Stereotype 3: The show off, who confuses bravado and the applause of other impressed dudes with masculinity.

‘Son, the real man is a man of courage. Not the courage of bravado. Rather, the courage to do the right thing, even when it costs you.’

In all of these, the pseudo-man takes.

The real man? Gives. Cares for women. Lifts up his brothers. Protects those who are easy-targets for bullies. Stands for what’s right.

Of course, us dads need to do more than tell our sons what a real man is. We need to show our sons. More is caught by our example than can be taught with our words. Our sons watch how we treat their mom, how we speak of those not in the room.

7. “Son, that’s not acceptable!”

There are two parts of the brain which shape human behaviour. Picture them as an accelerator and a brake.

The accelerator is that part of the brain that exploits opportunities, pursues excitement and takes risk.

The brake (the prefrontal cortex) is responsible for regulating emotions, making complex decisions and understanding consequences.

When a boy reaches puberty, the accelerator pedal suddenly gets big. But the brake’s growth seriously delays – in fact it only is complete by the time a male is 24.

#### TASK SET
A) In the passage on raising sons, which part of the brain is called the brake?
B) Carry the passage on raising sons forward from its final sentence.

#### PROVIDED RECORDS
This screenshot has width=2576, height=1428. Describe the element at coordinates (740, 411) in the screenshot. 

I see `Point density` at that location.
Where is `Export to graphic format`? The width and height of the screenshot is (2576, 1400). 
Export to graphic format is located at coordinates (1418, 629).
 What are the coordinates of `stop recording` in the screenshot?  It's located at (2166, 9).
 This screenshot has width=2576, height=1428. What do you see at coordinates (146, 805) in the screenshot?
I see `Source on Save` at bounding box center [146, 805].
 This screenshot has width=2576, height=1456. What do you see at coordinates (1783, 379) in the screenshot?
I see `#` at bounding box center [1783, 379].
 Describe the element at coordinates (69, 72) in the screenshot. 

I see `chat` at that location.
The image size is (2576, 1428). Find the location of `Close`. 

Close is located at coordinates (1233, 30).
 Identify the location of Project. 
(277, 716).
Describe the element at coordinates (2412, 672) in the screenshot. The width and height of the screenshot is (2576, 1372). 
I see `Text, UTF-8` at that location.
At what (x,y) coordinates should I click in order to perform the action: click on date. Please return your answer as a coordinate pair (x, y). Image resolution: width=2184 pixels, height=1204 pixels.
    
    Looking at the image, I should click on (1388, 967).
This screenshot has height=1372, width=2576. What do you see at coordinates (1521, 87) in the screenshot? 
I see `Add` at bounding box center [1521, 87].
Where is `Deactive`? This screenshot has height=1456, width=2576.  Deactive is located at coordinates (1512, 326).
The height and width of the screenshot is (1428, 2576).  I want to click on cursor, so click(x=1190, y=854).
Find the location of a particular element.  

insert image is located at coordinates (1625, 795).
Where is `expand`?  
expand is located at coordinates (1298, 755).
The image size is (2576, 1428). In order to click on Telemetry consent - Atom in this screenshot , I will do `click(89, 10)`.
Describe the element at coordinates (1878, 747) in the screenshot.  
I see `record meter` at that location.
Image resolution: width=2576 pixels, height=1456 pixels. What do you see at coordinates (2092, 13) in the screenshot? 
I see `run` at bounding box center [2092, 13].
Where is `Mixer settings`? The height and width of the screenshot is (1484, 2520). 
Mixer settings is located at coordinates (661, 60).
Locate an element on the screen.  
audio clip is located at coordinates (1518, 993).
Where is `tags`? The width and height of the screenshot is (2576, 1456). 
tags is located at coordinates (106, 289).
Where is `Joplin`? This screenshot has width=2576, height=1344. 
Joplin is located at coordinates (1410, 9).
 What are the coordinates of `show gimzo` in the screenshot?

#### ANSWERS TO THE PROBLEMS
A) The prefrontal cortex.

B)
My personal advice to teenage dudes is to pursue excitement in healthy ways – which means any way other than violence, loose sex, porn, drugs and alcohol. Get your brain’s dopamine rush in sports or some hobby.

Dads, with your son’s brain wiring him to want to take risks and go way too fast, it’s so important you sometimes act as the brake and confidently, lovingly, say the words, ‘That’s not acceptable!’

‘No, you may not talk to your mom, my wife, like that!

‘No, you can’t go to that party. You get as much freedom as you can handle, and last term you showed us you aren’t ready for that kind of freedom.’

Teenage sons need boundaries. They need consequences. They need an external set of brakes!

Sons also need pep-talks where you tell them to work on their behaviour and attitudes. Here’s my advice for such a conversation:

Give him advance notice of what you want to speak about. This will catch him less off-guard, and will help him pre-process thoughts he might have on the topic.

Think dialogue. Ditch the lecture. Have a short list of important points, and allow him to respond to each of those points in the form of a two-way convo.

Control your emotions. Emotionally venting your frustration or anger or hurt, with screaming or verbal put-downs will not produce the results you want.

Move while you talk. Staring down your kid while you speak to him is going to super-intensify the whole situation. Better to go for a walk together while you talk. For us dudes, shoulder-to-shoulder conversations tend to work better than face-to-face.

Give it time to soak in. It might take a day or a week for what you said to sink in. Some time later, ask him how he has been processing it. This second talk may be even more useful to him than the first.

8. “Son, I love you and I’m there for you.”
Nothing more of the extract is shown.